TikTok owner ByteDance. Image credit: ByteDance
ByteDance has responded to rumours widely circulated on Chinese social media over the weekend, over the firing of an intern.
The Guardian reported that the TikTok parent confirmed it had sacked an intern for allegedly sabotaging an internal artificial intelligence (AI) project.
https://www.theguardian.com/technology/2024/oct/21/tiktok-owner-bytedance-sacks-intern-for-allegedly-sabotaging-ai-project
TikTok has, like other major social media platforms, has jumped aboard the AI bandwagon. Earlier this years its Doubao chatbot replaced Baidu’s Ernie.
Earlier this month TikTok also laid off hundreds of staff around the world, as it shifts focus to a greater use of AI for internal content moderation.
According to the Guardian report, ByteDance dismissed the intern in August, which it alleged had ‘maliciously interfered’ with the training of its artificial intelligence models used in a research project.
In a statement posted on its news aggregator service, Toutiao, ByteDance reportedly said that an intern in the commercial technology team had been dismissed for serious disciplinary violations, according to a translation.

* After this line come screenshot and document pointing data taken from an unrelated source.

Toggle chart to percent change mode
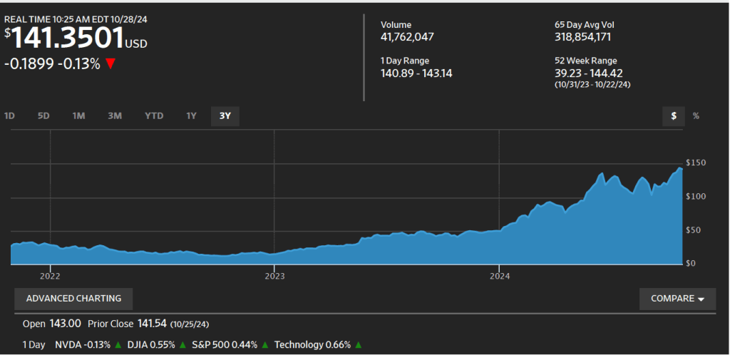Image resolution: width=730 pixels, height=355 pixels. point(696,116)
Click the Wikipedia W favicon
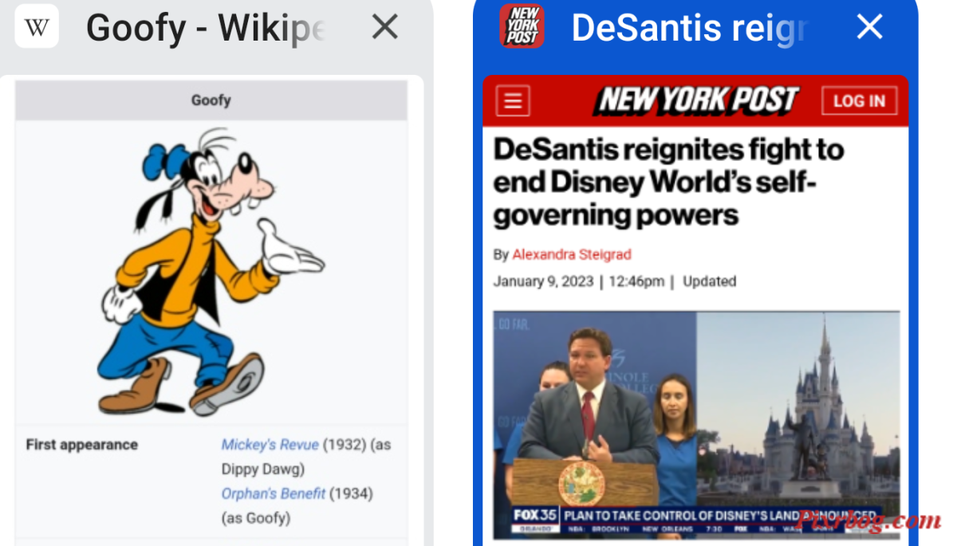The height and width of the screenshot is (546, 957). (37, 26)
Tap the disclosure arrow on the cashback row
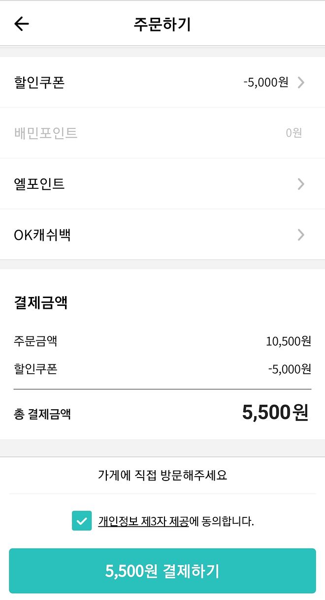325x600 pixels. pyautogui.click(x=300, y=235)
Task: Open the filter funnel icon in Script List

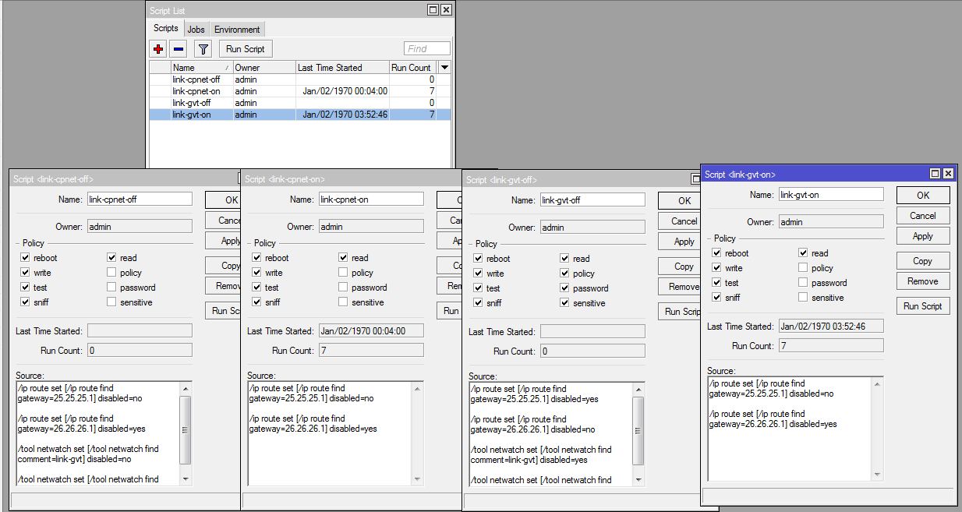Action: pyautogui.click(x=203, y=49)
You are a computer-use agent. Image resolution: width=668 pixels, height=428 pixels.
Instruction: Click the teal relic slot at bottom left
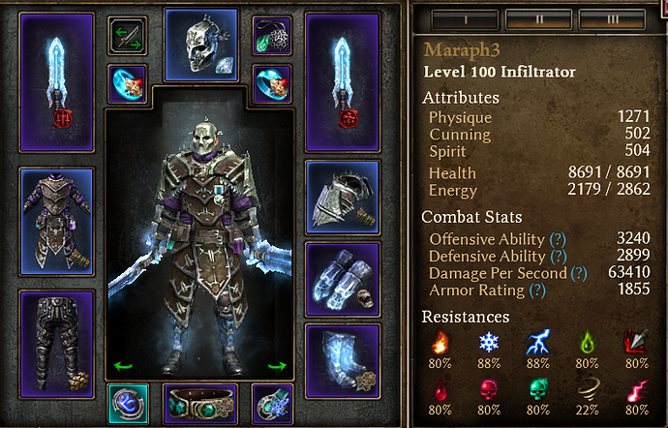coord(128,404)
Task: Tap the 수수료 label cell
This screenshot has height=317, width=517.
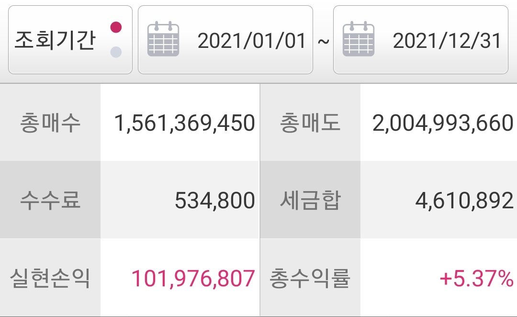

It added that its official commercial products and its large language models, the underlying technology for generative AI, had not been affected.
ByteDance also reportedly said that reports and rumours on social media contained exaggerations, including over the scale of the disruption. ByteDance reportedly said this included rumours that as many as 8,000 graphical processing units, the chips used to train AI models, were affected, and that losses were in the tens of millions of dollars.
ByteDance said that it had informed the intern’s university and industry associations about their conduct.
The news of the alleged sabotage comes as TikTok faces huge political pressures and scrutiny in the United States.
American President Biden earlier in the year signed a law that would force ByteDance to divest TikTok to an approved US buyer before the end of his term on 19 January 2025, or face a nationwide ban.
The US government contends that TikTok is a national security threat, an allegation ByteDance strongly disputes.
ByteDance has previously reportedly stated it would prefer to shut down its loss-making app rather than sell it, if all legal options are exhausted. ByteDance also denied it would sell TikTok without the powerful recommendation algorithm that has driven the platform’s success.
TikTok is currently fighting the divest or close order in the US courts.